When you really think about the things that make quarterbacks great, you end up pinpointing traits Clemson’s DeShaun Watson has already displayed.

Being great in college doesn’t mean a player will be great in the NFL, but it’s the closest league we have to an apples-to-apples comparison and Watson was the single best player in that league last year.

Alabama was supposed to have one of the greatest defenses in the history of college football each of the last two years. They couldn’t stop Watson. His performance in the National Championship Game two years ago was impressive. And it pissed Alabama off. With one of the greatest defensive minds in the sport designing their game plan and a roster full of future NFL stars, Alabama was determined to stop Watson last year.

They couldn’t.

It left the Alabama players breathless and impressed. When you hear them talk, including Nick Saban, it’s like 1990s NBA players talking about Jordan; as if he was so great, they couldn’t do anything about it. His coach Dabo Swinney echoed this by directly comparing Watson to Jordan this off-season.

Watson isn’t Tim Tebow or Vince Young. Watson can throw the ball. He threw for over 4,000 yards (and ran for over 600 more) each of the last two seasons. Tebow and Young never even came close to 3,500. As great as Cam Newton was at Auburn, he was a running quarterback too. Watson is a passer who can run, there’s a big difference.

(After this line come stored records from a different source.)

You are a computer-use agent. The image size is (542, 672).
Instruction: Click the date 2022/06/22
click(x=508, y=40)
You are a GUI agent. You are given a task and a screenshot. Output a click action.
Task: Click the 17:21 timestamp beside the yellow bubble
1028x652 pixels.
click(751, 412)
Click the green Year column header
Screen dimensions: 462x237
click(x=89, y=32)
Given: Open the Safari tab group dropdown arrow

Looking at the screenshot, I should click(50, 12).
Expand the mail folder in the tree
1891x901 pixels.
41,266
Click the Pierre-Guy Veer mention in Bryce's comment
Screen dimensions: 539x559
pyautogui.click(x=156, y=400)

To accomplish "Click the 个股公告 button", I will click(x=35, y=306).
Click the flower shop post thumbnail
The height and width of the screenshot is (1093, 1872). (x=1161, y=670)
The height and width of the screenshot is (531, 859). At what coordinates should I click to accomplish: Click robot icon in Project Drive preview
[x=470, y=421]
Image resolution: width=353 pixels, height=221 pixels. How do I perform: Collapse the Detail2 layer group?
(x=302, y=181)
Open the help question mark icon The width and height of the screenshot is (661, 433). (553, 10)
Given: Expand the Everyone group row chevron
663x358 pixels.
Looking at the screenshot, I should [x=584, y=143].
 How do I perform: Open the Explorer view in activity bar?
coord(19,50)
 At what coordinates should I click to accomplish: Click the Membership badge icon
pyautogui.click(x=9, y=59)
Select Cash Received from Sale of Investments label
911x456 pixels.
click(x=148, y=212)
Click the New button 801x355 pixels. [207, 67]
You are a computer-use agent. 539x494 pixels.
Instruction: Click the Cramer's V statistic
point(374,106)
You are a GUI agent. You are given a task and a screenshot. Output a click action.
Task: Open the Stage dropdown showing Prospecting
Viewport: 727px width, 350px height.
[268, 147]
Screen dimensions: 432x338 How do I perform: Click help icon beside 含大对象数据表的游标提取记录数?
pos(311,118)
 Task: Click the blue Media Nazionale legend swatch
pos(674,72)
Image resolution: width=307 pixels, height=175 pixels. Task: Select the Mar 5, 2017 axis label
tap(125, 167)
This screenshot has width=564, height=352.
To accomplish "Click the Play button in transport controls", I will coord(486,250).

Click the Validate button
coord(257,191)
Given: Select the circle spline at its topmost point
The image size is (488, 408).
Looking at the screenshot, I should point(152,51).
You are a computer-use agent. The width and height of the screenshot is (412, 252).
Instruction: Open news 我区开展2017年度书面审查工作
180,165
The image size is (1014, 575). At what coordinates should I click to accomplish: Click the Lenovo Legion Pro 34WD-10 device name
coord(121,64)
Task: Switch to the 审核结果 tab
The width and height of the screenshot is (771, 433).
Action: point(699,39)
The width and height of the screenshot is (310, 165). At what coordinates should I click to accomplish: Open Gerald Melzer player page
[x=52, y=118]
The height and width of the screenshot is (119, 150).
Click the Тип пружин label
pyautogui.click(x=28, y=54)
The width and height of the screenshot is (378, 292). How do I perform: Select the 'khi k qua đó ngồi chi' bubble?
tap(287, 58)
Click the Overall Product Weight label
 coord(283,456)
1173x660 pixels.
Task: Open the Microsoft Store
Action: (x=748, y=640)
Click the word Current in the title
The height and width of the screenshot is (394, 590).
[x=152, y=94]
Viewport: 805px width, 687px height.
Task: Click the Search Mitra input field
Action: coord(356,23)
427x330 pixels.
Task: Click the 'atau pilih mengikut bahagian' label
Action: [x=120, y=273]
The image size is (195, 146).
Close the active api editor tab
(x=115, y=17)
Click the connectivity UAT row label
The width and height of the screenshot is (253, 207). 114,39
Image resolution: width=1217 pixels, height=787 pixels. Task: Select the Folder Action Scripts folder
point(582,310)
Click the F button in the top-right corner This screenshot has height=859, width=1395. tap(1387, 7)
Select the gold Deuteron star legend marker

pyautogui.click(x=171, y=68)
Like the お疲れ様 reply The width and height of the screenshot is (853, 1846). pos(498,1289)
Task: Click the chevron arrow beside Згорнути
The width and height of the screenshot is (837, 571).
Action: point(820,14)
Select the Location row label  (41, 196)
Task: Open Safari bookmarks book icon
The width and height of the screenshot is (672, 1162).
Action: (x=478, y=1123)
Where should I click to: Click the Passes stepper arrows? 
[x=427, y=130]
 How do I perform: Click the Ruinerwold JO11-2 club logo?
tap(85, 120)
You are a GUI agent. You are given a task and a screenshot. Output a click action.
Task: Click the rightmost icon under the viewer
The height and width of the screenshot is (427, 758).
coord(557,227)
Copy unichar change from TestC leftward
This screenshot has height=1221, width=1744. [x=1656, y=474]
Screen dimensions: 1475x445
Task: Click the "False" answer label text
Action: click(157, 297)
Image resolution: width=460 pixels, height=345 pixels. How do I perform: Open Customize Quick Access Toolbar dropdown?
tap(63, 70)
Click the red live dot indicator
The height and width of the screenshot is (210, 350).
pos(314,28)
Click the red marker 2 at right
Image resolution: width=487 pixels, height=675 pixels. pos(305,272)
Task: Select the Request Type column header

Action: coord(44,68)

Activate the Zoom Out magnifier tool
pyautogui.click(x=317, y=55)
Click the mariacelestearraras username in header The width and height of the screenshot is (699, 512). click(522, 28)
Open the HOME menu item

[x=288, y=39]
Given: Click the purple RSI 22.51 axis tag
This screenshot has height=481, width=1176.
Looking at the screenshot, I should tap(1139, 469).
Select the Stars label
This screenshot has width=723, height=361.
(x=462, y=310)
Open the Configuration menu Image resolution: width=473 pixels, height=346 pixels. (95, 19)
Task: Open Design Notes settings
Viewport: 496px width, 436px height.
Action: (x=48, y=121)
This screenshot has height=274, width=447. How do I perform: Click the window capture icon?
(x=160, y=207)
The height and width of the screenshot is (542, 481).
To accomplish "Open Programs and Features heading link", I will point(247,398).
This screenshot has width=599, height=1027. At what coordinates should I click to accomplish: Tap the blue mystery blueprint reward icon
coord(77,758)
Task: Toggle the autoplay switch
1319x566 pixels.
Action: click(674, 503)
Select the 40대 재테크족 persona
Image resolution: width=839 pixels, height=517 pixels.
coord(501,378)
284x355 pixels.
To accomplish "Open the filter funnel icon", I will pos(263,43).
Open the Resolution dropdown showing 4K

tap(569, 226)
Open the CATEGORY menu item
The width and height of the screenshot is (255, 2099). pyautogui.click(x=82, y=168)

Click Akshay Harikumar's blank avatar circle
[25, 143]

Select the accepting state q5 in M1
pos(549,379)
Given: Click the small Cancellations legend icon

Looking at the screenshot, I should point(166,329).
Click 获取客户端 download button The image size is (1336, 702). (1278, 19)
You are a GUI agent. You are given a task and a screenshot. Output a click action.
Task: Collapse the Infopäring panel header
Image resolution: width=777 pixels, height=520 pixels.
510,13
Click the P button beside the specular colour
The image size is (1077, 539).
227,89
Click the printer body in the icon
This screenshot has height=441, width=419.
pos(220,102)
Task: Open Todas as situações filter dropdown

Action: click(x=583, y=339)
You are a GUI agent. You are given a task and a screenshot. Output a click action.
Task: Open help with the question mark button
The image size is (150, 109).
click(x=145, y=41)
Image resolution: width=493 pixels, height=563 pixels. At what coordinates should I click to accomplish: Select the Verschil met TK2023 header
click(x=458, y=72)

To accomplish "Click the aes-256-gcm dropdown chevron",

Watson has a couple significant flaws. He threw too many interceptions and he doesn’t have a canon. The turnovers were more a matter of breaking down mechanically than bad decisions. He also had a handful that were flat out dropped by his receivers. Even with that, he was intercepted on a fewer percentage of his passes than DeShone Kizer and a similar rate to Nathan Peterman — who people insist is an intelligent player.

Nobody questioned Watson’s arm until the radar readings from the combine were made public. I don’t know what that number means, and neither does anybody else. I do know that Watson can make all the throws he needs to make. I also know his arm is stronger than the last two Super Bowl-winning quarterbacks and more than half of the guys currently starting in the league.

Some have criticized his accuracy, but I think that’s mostly nitpicking. He missed on some deep passes last year, but was among the best on throws more than 20 yards down the field two years ago. Pro Football Focus has his adjusted completion percentage third overall last year and he was second on throws between 21 and 30 yards.

My comp for Watson is Russell Wilson. His passes might not always be the prettiest, but they usually get where they need to and he makes a ton of plays with his feet.

Where Watson separates himself is all the intangibles you hear so much about. By all accounts, teammates love him and he gets the most out of them. At the biggest moments of the biggest games, Watson makes plays. There are so few guys who do that.

Will he be able to do it in the NFL? Hell, that’s anyone’s guess. Just like it is with any player at any position. The draft is a crap shoot at every position, especially quarterback. The next person to master it will be the first. But if I’m betting my job on somebody, I’m going to bet it on somebody who has already shown everything a quarterback needs to succeed in the NFL.